Sąd przyznał rację Trzaskowskiemu i uchylił decyzję wojewody. 29 października Sąd Apelacyjny w Warszawie utrzymał w mocy uchylenie decyzji wojewody mazowieckiego o rejestracji cyklicznego wydarzenia Marsz Niepodległości.
Jak skomentował wtedy prezydent stolicy Rafał Trzaskowski, "jeśli narodowcy zgromadzą się 11 listopada, będzie to zgromadzenie nielegalne". - Teraz pełna odpowiedzialność za niedopuszczenie do manifestacji i ekscesów jest po stronie policji - dodał.
Mimo tych wyroków sądu, organizatorzy Marszu Niepodległości zapowiedzieli, że "i tak się odbędzie".
Interwencję w sprawie Marszu Niepodległości podjął minister sprawiedliwości, prokurator generalny Zbigniew Ziobro. Złożył skargę nadzwyczajną do Sądu Najwyższego.

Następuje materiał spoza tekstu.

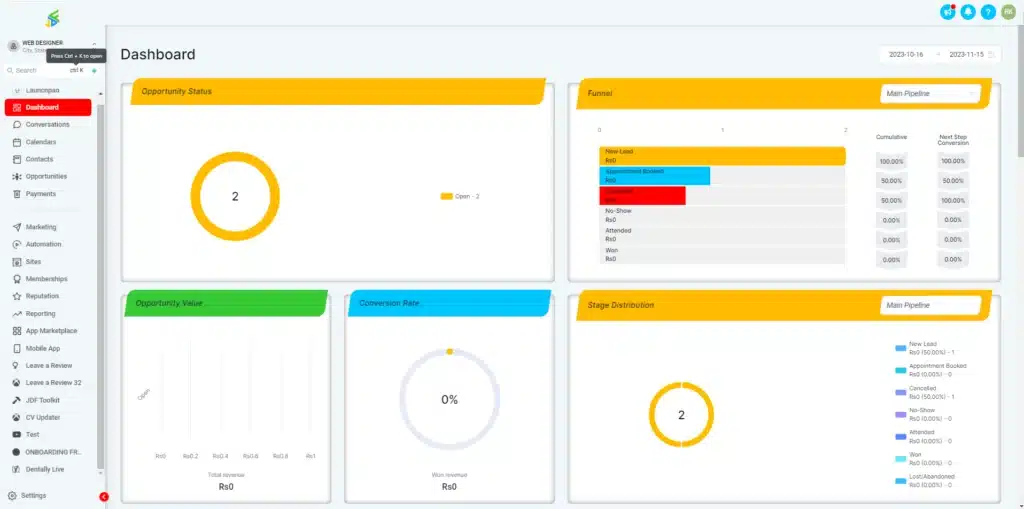
Task: Open Stage Distribution Main Pipeline dropdown
Action: [930, 305]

"Z uwagi na grożącą nieodwracalną szkodę przejawiającą się w uniemożliwieniu organizacji patriotycznego wydarzenia o bogatej tradycji, w ważną narodową rocznicę, Prokurator Generalny wniósł także o wydanie przez Sąd Apelacyjny w Warszawie postanowienia o wstrzymaniu wykonania decyzji z 29 października 2021 r." - przekazała Prokuratura Krajowa.
Ziobro wniósł też o wstrzymanie wykonywania postanowienia sądu apelacyjnego do czasu rozstrzygnięcia jego skargi. Teoretycznie więc Marsz Niepodległości mógłby się odbyć jako zgromadzenie cykliczne.